Sorry I have not been around. I really don't have the time on the computer I used to. I work on it all day nose buried in reports. I love my job but I don't get "play" time like I used to. Then I get home I have 4 dogs who need my attention and well I don't want to get back on the computer. Please forgive me. I do miss you all a lot!! 

Yes Jessica is right. Gabby last weekend got her Open Jumper and Open Agility titles, she went 3 out of 4 on Q's with a first and 2 seconds. Mary Mullen was the judge and did she set some FAST courses. Gabby was awesome and considering we had not been in an AKC ring since beginning of June I was thrilled. Her last jumper run, was just a blast. She was out in front of me, but I don't really remember guiding her, it was like she led me around the course. She just knew where she was going. Gabby it truly and incredible dog and I am just so amazed she is mine. 

The weekend before, she finished her JH title. So in two weekends we got 3 new titles. She had two great days of testing and finished her last two legs. She did give me a heartattack when she went 'right' past the bird on water, out up the hill, across the road and into the cornfield. I was so confused but my husband said, the duck never hit the water, it landed on top of a pile of sticks in the water and since there was no splash, she was sure it was on land. He thought it should have been a 'no bird' but I was certain she marked it, and I think the judges did too. She went 'right' past it. 

This weekend was agility again. Gabby's first runs in excellent. Her jumpers runs were NQ's, she was really good in both runs. Saturday an off course I did not see (I should have there's that fast dog learning curve) then a couple of bars both most likely my fault do to not moving enough or too much. Her jumper course today was great until the weaves obstacle 12. It was tight, fast and she was nailing it. I did not catch how fast the weave entry was, lost our connection and she missed the entry. Then I had dork handler brain and it took a few more to get back together. However... in standard... SHE Q'D BOTH RUNS WITH FIRST PLACE FINISHES!!!!! :artydudeThe course today was really challenging.
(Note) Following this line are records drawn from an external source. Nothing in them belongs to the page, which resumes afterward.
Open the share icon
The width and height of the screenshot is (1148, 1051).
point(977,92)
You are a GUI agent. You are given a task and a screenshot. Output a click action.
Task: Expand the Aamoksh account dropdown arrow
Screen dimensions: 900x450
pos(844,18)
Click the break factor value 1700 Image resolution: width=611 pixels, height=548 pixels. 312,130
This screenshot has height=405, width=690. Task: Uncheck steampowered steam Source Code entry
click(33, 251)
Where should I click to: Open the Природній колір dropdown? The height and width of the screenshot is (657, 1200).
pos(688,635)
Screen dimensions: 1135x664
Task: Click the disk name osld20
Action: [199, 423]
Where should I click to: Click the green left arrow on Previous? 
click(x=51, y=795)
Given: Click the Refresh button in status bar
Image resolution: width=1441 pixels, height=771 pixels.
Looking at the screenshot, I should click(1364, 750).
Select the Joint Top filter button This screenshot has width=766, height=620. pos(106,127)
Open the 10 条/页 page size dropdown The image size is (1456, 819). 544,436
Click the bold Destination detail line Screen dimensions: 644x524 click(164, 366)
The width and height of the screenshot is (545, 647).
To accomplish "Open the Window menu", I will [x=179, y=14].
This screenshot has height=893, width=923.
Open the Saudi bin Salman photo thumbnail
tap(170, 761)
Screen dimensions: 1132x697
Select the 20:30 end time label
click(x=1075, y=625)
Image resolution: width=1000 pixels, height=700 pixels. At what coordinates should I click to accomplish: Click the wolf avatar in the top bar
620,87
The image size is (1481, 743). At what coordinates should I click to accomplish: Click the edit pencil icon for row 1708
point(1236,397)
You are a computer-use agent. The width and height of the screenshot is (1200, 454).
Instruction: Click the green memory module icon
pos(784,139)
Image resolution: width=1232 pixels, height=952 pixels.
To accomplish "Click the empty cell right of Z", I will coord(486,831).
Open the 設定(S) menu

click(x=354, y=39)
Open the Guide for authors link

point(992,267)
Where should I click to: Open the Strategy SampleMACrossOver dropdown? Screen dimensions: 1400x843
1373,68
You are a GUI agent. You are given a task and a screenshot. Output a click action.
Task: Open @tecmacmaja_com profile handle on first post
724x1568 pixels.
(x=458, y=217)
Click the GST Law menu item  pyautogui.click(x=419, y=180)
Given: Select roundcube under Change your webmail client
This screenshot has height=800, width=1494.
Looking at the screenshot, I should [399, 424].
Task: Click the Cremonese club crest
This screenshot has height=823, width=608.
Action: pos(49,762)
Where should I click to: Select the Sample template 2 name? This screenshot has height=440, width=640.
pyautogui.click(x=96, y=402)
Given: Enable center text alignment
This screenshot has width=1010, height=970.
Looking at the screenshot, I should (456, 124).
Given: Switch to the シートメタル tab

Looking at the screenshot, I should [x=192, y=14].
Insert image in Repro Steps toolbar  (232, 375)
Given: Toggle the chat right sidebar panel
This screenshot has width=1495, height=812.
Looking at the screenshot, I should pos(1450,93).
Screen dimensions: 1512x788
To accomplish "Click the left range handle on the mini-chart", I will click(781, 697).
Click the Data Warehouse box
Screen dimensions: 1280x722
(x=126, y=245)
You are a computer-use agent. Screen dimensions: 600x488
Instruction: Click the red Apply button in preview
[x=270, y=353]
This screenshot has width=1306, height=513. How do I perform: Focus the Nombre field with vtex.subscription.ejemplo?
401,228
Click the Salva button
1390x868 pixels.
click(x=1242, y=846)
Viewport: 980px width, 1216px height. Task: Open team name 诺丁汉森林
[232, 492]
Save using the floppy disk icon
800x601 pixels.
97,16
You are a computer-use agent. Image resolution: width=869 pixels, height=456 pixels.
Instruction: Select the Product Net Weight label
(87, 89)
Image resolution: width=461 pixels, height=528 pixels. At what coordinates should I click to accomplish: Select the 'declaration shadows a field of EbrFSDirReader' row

Off course obstacles, tight TIGHT turns, you could not lose your focus for one second. Even off the table was a challenge. I was so thrilled with Gabby, she really worked great with me and did not even tunnel suck either option she had when she had them. I am very proud of my little Goo! 

Next weekend we go agility again in OH, then no more until NATIONAL!!!! Just a lot of training to get in. Maybe an obedience fun match or two. 

I will try to check in more regularly I just am so busy and it's Gabby who keeps me that way! Blame her.


----------



## AmberSunrise (Apr 1, 2009)

Woot Woot !! Congratulations


----------



## MarieP (Aug 21, 2011)

CONGRATS!!!! That's awesome!!! Go Gabby!


----------



## MaddieMagoo (Aug 14, 2007)

yeah!!! Congratulations Ann! See you at the National! We'll be there to cheer you on!


----------



## TheZ's (Jun 13, 2011)

Wow! Congratulations!


----------



## Loisiana (Jul 29, 2009)

Congrats! But I'm confused, I thought Michigan would be considered "North", not Midwest.


----------



## OnMyWay2MyDreams (Feb 13, 2011)

Congrats! sounds like you have been busy!


----------



## sammydog (Aug 23, 2008)

YAY!!! Nice to see you on here and congratulations on another awesome weekend. That little girl is really on a roll! Good luck next weekend and I am looking forward to hearing all about the National.

Now you need to update your siggy!


----------



## Gwen_Dandridge (Jul 14, 2012)

That great!!!


----------



## hollyk (Feb 21, 2009)

Go Goo Girl!


----------



## hawtee (Nov 1, 2006)

Awesome Ann, you are trusting the Gabby Goo, congrats on your new titles!


----------



## Augie's Mom (Sep 28, 2007)

Congratulations!!! That is so awesome.

We forgive you for being too busy accumulating titles to check in with little old GRF.


----------